Around the World in Washington, DC
Imagine your two-and-a-half-hour drive to Washington, DC as a budget-friendly shortcut to a trip around the world. With DC’s focus on international affairs — whether business, political, or cultural — a visit here is not only an all-American trip to our nation’s capital, but also an educational adventure across multiple continents. Pick your country (or a few), pack your bags, and head south, no passport or plane ticket needed.
Here’s a mind twister: In a neighborhood called Brookland, located northeast of the Capitol in Washington, DC, lies a taste of Rome. The area is filled with several Roman Catholic institutions. Visit the Basilica of the National Shrine to the Immaculate Conception on Michigan Avenue. It’s the largest Roman Catholic Church in North America and one of the 10 largest churches in the world. The Franciscan Monastery of the Holy Land in America, founded in 1899, offers free tours on the hour from 10 a.m. to 3 p.m. The Saint John Paul II National Shrine is dedicated to the life and legacy of the man who served as pope for 27 years.
All of the businesses in DC’s Chinatown have their names spelled in Chinese characters on the front.

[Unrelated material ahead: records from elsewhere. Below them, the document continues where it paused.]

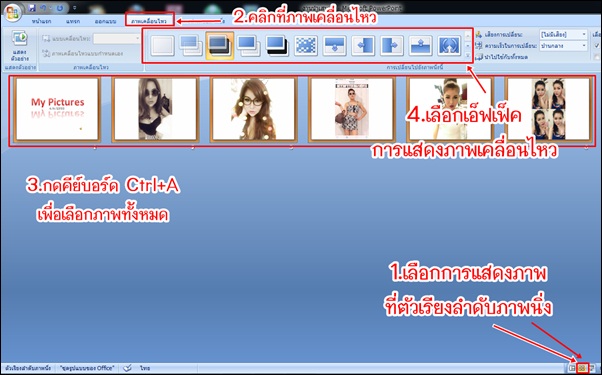
Task: Open the transition speed dropdown (ปานกลาง)
Action: (x=563, y=46)
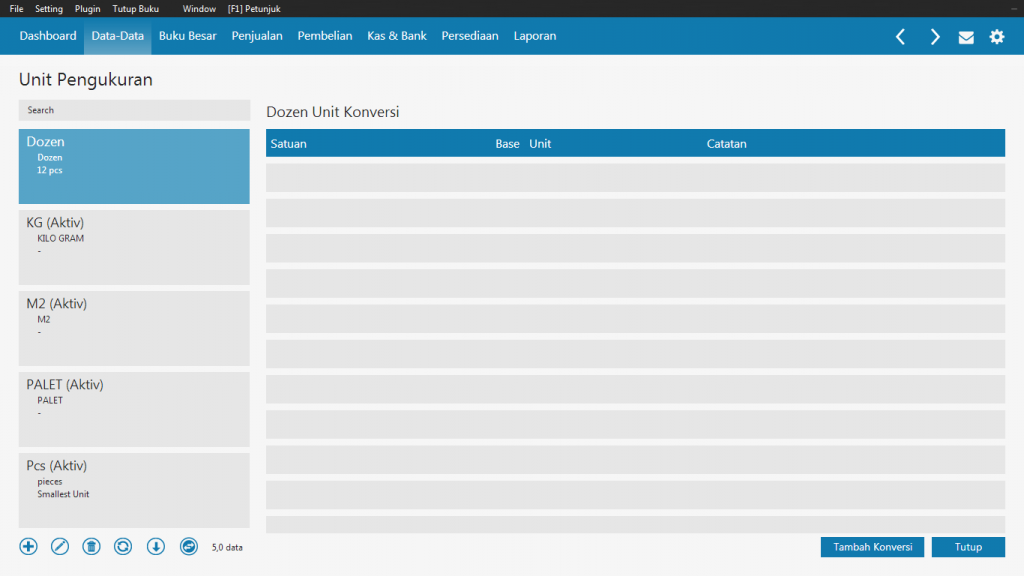The height and width of the screenshot is (576, 1024).
Task: Open the Penjualan tab
Action: 257,36
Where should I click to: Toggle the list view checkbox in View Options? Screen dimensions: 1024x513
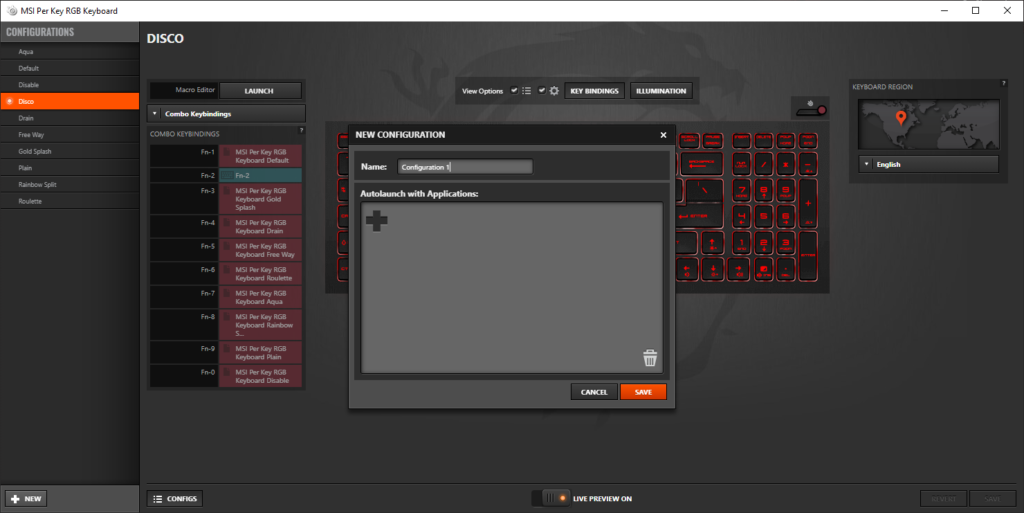click(514, 91)
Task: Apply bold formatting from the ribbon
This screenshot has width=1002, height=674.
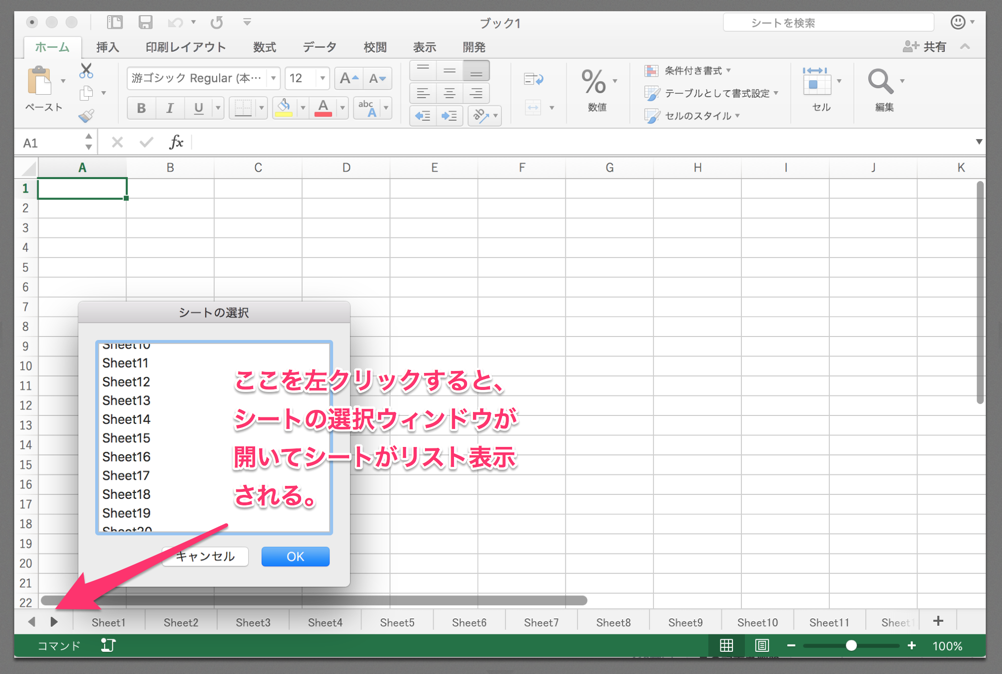Action: click(x=140, y=107)
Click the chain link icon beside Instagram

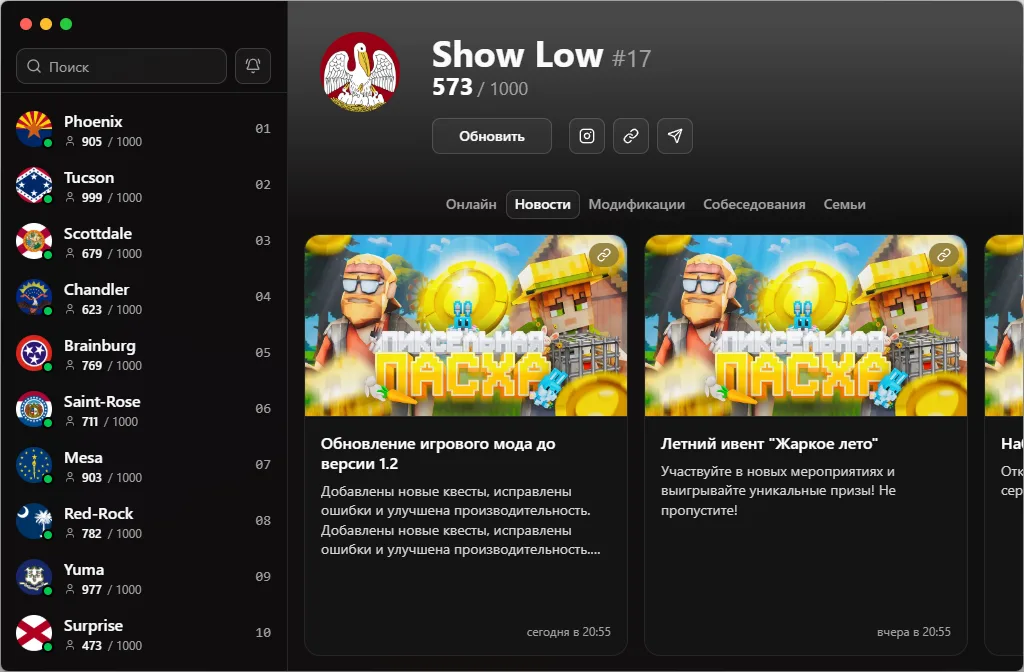[631, 136]
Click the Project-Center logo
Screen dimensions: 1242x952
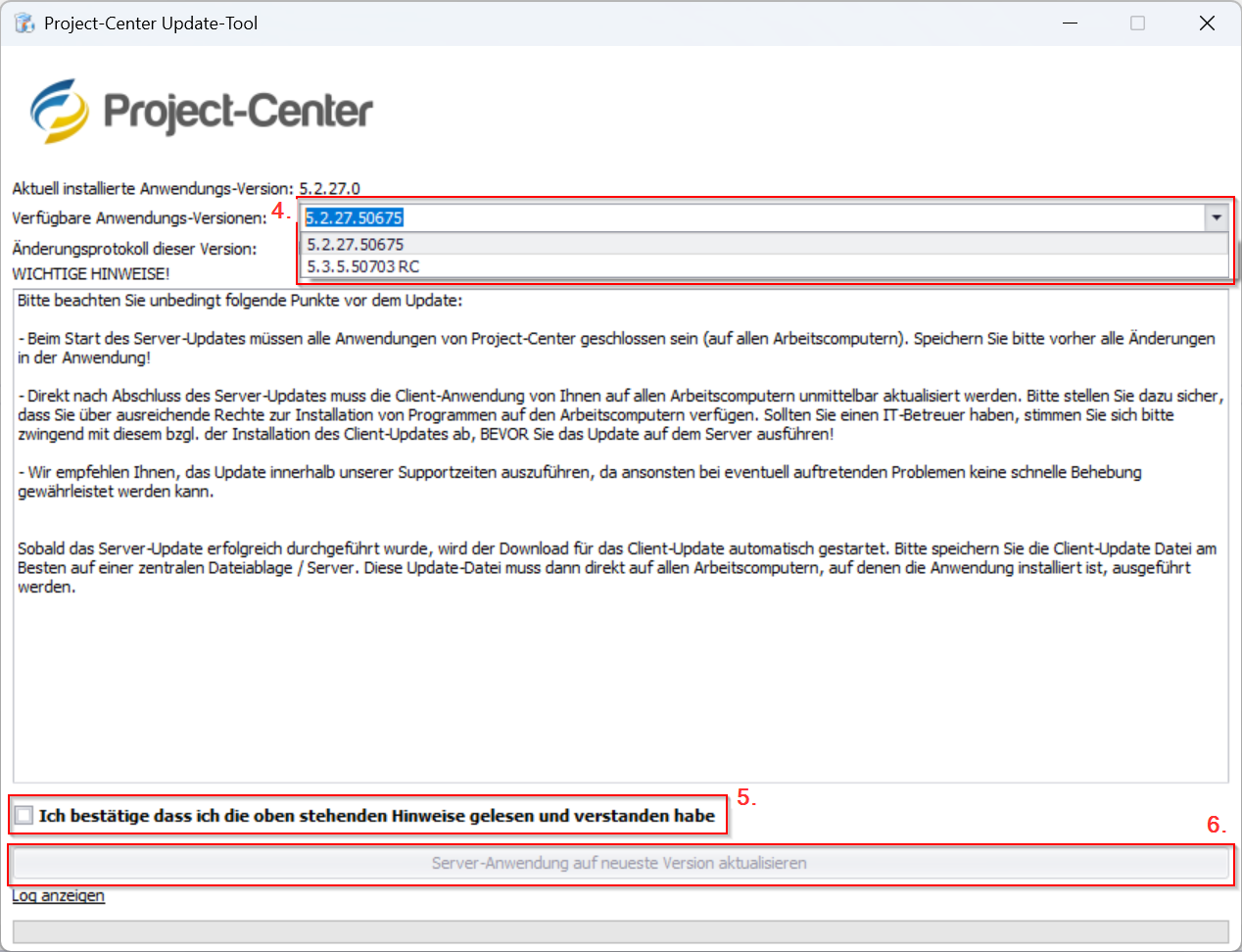click(202, 111)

This neighborhood requirement adds to the authenticity of the area. Pause for a picture by the colorful Friendship Arch at the corner of 7th Street and H Street NW. Then step into Tony Cheng’s, where you can get two steamed pork buns for less than $5.

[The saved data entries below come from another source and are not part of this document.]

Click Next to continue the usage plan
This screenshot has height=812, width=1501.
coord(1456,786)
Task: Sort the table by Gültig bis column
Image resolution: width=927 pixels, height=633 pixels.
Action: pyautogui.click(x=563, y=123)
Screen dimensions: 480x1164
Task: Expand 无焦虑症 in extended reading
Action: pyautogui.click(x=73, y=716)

The Alliance Française de Washington offers all-things French in DC. The nonprofit is committed to connecting people of different backgrounds to increase appreciation and understanding of cultural differences. Take part in French movie screenings, discussions, and wine tastings for a bargain of a price.
The Mexican Cultural Institute of Washington, DC, seeks to strengthen relations between Americans and Mexicans by sharing information about Mexico’s past and present with the local community. For the past 25 years, the center has been developing cultural programs to educate others about Mexico. The center has an ongoing lineup of exhibitions; talks; and musical, culinary, and cinematic events. Many of the events offer free admission.
Visit the Goethe-Institut in the Penn Quarter neighborhood for an overview of German culture. The institute is committed to promoting German culture through organizing cultural events and examining big-picture, worldwide questions, such as the role of arts in urban development. The summer lineup includes a number of film screenings, exhibitions, and discussions. Many of the events are free or cost less than $10.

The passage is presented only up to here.